The coin-operated Lavanderia at the intersection of East Santa Ana and French Street, in downtown Santa Ana, has an old jukebox inside. Late Thursday night, Michael Jackson's "Billie Jean" is playing over the repetitive squeak of a dryer as the clothing in it spins around and around.
This is Laundry Love, a charity effort that helps people without a lot of money wash their laundry.
The laundromat takes up two storefronts of a strip mall that is surrounded by apartment buildings and churches. By eight p.m., almost all of the machines are already in use. The cozy smell of detergent and dryer sheets linger in the warm air. Parents stand in groups talking. Next to arcade games in the corner, a dozen kids sit in a circle drawing in coloring books and molding Play Doh.

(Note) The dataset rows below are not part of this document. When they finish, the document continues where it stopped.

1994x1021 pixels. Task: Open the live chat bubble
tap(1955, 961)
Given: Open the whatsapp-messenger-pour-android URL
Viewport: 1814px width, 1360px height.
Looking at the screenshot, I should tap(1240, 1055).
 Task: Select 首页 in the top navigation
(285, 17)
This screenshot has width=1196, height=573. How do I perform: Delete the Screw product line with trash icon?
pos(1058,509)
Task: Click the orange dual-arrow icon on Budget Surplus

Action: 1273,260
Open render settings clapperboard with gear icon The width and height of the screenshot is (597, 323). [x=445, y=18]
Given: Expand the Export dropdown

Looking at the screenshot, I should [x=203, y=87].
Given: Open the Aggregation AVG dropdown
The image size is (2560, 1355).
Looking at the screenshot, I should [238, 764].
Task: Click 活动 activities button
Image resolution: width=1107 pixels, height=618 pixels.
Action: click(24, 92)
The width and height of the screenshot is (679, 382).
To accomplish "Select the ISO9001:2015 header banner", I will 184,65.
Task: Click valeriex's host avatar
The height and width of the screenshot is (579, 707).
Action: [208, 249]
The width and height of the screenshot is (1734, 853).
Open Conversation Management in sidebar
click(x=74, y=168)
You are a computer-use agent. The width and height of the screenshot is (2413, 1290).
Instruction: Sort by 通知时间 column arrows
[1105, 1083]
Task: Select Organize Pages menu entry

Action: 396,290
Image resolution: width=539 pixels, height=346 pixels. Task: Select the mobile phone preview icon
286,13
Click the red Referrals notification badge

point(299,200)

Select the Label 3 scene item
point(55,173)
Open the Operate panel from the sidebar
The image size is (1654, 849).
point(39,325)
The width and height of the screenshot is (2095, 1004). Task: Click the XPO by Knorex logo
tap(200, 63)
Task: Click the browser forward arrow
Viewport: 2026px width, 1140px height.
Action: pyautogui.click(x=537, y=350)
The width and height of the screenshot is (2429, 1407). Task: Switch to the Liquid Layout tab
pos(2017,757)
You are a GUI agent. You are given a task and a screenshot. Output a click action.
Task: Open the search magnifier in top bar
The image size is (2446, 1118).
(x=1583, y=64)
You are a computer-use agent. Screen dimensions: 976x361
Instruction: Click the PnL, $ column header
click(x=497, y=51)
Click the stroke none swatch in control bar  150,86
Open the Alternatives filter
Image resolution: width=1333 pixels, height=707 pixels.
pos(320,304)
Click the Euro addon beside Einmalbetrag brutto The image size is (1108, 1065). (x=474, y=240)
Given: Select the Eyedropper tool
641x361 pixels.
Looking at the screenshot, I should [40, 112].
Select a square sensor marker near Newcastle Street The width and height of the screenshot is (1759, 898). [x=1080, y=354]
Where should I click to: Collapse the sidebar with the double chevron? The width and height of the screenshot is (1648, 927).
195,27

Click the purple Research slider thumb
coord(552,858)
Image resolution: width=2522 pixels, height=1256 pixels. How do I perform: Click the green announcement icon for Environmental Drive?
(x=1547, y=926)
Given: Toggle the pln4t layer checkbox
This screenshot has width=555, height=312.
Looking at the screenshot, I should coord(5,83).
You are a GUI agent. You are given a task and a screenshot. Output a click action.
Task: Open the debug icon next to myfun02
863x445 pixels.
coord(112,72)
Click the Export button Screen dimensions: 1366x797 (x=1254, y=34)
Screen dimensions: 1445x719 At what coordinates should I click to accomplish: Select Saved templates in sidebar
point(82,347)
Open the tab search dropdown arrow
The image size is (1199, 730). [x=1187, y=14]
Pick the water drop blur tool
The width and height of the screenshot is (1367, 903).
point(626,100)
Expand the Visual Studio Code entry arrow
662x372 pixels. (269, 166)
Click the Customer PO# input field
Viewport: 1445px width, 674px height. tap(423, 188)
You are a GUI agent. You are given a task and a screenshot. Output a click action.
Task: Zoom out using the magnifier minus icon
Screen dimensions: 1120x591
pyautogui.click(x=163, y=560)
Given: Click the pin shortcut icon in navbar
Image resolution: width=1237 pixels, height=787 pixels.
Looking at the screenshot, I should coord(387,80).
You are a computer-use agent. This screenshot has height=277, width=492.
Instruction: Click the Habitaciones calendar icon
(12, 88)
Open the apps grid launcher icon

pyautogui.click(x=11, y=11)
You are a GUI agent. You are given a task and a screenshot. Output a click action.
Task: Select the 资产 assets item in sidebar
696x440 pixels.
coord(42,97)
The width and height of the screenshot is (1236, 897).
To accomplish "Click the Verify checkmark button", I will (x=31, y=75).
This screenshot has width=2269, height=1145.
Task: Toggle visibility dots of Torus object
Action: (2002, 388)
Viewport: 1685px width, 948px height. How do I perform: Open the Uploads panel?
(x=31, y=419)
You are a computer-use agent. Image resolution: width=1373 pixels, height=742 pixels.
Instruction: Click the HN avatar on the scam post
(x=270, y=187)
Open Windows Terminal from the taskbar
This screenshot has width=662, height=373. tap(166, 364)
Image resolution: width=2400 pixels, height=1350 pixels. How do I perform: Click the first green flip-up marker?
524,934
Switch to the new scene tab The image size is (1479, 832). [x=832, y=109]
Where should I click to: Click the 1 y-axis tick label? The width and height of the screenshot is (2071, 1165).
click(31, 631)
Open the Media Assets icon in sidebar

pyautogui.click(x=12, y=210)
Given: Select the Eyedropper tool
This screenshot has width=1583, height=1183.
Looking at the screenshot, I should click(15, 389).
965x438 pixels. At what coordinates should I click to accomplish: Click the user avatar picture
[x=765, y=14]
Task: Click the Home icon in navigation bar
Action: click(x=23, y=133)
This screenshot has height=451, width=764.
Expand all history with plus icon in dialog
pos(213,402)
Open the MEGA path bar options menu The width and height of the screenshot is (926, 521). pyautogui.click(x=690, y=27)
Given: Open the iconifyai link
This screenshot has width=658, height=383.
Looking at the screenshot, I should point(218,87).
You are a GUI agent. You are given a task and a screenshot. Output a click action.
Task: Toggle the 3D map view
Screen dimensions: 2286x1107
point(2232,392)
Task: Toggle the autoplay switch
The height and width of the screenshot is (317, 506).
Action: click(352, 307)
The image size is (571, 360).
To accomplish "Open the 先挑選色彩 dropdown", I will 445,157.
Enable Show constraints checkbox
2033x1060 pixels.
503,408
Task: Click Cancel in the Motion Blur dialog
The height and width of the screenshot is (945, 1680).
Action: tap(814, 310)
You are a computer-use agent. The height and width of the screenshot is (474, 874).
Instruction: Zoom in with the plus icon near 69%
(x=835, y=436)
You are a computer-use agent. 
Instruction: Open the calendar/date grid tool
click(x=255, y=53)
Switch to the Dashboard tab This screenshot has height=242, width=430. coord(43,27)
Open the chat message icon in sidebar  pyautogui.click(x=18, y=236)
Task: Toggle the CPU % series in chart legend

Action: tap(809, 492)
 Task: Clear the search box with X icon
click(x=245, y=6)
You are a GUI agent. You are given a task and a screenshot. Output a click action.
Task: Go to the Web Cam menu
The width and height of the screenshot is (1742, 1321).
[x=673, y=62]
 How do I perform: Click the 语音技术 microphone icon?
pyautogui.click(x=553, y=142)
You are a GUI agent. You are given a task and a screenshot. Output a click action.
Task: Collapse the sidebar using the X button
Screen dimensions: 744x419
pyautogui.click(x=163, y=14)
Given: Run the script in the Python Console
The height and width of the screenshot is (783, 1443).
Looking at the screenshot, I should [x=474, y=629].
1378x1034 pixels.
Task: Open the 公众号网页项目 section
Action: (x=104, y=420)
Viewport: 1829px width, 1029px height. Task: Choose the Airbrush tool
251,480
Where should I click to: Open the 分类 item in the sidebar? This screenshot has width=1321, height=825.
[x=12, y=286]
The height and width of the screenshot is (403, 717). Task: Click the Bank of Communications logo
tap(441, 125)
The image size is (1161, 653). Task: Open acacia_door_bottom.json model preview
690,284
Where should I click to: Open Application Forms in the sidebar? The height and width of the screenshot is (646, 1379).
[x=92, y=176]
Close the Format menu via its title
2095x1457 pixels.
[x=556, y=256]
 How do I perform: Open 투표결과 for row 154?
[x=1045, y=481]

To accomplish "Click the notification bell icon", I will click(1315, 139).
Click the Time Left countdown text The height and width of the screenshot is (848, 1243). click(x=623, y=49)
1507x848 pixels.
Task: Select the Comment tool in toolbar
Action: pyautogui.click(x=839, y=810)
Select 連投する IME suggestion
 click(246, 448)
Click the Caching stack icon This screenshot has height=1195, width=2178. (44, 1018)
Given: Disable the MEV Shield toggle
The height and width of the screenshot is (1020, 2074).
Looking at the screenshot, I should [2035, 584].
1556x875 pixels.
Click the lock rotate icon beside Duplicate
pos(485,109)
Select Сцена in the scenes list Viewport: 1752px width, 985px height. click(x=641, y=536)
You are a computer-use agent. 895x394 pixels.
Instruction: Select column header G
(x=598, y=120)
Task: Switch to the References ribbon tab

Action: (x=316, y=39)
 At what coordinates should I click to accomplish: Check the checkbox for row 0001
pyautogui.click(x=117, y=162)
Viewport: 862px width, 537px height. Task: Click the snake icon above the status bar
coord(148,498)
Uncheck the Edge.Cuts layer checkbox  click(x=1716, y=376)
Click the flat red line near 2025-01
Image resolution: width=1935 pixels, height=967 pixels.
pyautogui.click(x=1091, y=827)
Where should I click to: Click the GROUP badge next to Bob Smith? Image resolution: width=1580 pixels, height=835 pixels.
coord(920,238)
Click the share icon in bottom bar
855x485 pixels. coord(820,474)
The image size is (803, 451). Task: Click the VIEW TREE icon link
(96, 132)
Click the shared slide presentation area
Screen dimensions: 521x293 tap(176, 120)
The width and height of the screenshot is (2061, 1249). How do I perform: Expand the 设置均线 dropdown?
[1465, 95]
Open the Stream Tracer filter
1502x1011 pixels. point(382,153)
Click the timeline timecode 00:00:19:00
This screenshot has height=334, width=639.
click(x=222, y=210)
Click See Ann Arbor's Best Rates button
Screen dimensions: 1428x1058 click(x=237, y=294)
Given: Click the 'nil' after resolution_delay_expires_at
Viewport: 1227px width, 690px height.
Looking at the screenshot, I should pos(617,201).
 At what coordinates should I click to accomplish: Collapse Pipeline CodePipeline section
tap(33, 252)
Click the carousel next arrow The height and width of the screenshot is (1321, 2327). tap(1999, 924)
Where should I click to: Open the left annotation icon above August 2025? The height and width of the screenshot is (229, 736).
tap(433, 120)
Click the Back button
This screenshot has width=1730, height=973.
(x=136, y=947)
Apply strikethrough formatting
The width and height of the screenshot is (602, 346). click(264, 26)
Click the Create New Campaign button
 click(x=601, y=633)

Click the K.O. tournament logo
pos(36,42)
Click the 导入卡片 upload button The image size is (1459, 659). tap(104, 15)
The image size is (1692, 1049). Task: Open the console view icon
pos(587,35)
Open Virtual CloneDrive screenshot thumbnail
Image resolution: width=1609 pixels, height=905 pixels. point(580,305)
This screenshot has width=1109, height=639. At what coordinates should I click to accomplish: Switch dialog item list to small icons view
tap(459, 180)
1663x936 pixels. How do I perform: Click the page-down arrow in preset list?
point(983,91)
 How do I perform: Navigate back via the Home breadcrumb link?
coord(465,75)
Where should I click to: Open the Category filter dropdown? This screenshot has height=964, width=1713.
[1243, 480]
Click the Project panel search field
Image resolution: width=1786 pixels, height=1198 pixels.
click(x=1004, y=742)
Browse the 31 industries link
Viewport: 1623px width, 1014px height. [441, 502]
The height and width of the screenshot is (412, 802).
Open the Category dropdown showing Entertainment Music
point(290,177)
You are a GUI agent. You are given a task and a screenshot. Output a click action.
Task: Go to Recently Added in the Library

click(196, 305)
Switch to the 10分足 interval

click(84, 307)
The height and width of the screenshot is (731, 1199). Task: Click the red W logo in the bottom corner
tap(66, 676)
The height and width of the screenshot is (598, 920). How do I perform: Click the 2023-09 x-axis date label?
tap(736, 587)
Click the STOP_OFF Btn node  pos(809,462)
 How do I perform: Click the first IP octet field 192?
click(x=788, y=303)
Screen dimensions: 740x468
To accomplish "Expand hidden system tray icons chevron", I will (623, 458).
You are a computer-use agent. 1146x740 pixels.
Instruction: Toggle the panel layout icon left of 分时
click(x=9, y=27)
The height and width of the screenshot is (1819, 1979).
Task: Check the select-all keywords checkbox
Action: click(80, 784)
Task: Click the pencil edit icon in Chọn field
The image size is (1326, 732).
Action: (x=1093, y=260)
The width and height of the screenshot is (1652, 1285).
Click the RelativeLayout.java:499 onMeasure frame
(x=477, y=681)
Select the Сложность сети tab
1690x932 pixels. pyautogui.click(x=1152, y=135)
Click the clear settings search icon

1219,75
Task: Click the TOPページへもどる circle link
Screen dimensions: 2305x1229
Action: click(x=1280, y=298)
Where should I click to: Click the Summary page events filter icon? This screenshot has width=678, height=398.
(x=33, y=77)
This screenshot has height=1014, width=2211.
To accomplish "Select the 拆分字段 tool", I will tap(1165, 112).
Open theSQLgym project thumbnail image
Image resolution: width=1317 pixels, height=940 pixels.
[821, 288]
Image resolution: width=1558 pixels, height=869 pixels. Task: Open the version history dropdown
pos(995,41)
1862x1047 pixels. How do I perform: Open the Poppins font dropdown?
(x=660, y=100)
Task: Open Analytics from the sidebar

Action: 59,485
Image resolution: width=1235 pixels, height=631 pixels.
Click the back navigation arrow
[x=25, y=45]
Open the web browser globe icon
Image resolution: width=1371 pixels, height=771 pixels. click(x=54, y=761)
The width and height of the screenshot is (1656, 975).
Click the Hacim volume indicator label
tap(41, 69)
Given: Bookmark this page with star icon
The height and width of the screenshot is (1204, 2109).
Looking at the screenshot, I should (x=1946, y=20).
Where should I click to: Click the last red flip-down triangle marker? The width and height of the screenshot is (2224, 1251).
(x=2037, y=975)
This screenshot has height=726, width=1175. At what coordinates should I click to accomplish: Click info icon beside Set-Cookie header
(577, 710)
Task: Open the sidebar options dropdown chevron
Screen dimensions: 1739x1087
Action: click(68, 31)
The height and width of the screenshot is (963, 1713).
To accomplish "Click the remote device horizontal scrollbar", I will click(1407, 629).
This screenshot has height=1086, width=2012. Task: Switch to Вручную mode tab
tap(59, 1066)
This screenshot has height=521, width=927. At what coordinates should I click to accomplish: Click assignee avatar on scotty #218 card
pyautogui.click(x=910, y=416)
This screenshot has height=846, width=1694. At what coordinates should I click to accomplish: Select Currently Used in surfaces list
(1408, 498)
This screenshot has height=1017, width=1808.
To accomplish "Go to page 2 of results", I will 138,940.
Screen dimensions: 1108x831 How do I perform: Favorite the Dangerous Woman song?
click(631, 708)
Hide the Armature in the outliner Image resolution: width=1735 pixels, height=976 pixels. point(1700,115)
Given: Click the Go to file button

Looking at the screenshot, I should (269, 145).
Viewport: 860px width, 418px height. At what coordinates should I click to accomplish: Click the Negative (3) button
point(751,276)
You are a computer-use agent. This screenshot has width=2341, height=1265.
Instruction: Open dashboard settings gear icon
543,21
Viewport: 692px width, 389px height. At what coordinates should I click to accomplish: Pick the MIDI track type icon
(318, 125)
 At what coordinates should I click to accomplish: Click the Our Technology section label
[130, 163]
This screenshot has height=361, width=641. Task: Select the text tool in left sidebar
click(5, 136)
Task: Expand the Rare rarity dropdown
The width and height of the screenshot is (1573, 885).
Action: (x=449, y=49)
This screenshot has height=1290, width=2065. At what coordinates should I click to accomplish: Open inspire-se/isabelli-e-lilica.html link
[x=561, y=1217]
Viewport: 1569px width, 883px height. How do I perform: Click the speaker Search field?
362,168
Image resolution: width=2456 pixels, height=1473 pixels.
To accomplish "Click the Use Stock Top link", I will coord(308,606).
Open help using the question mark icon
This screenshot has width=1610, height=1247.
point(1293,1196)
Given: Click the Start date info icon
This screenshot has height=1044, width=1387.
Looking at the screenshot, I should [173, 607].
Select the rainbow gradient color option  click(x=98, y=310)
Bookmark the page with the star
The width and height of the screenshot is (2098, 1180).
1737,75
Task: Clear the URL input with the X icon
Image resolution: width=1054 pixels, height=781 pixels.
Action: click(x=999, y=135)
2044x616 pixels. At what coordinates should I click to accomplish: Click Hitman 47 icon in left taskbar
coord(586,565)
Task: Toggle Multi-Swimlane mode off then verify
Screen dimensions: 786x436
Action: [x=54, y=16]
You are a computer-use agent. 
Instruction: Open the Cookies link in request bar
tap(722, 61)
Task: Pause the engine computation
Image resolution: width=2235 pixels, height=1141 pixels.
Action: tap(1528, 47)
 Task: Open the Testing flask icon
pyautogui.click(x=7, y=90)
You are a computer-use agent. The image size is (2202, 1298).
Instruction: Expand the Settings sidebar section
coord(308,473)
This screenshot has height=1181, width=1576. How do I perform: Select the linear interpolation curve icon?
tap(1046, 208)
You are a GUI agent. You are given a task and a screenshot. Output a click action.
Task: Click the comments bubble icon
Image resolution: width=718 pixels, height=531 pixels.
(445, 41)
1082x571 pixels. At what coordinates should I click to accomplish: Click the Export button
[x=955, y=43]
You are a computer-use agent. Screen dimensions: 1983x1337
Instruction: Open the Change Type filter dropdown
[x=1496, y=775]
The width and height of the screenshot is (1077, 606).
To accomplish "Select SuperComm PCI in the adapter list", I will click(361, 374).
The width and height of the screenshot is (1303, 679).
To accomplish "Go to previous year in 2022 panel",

Scott Overpeck was the force behind Laundry Love Santa Ana, along with five friends. He followed a model created by JustOne, a nonprofit based in Portland, Oregon. There are at least 70 Laundry Loves across the country. Most are in California; some are in such places as India, Nigeria and Dallas, Texas.
At Laundry Love Santa Ana, Overpeck says the summer months draw more homeless, who don't have other options.
"The winter shelters are open now, so it's mostly families here tonight."
There are about 30 families pushing their laundry carts back and forth between washers and dryers. A few garbage bags stuffed with dirty blankets wait on a counter. The quarters for the machines are donated and Overpeck will take them from anyone who is willing. Sometimes business support them, sometimes the volunteers.
Overpeck also has a marketing background and knows how to use social media well. Each event lasts for two hours, and Overpeck estimates they do between 100 to 200 loads of laundry each time. That's a lot of quarters.
It takes a lot of organization too, which is where the volunteers come in. There is the event coordinator, the quarter coordinator, the soap and dryer sheet coordinator, the aisle masters, and the sign-in coordinator. They carry walkie-talkies, wear name tags, and try to talk with each person who comes in.
"We are doing laundry, but it's so much more than that. We're creating connections," says Overpeck.
He wants to get other nonprofits involved, and more local churches. If the church undertones aren't obvious by now, they should be. Overpeck hesitates to mention that most of the volunteers know each other from attending the same one, and he tries to underplay the church "thing," because he knows it makes people nervous.
"This is not a bait and switch," he said, referring to other organizations that would take advantage of their captive audience by preaching to them.
Laundry Love Santa Ana is the third Thursday of every month, eight p.m., at 406 E. Santa Ana.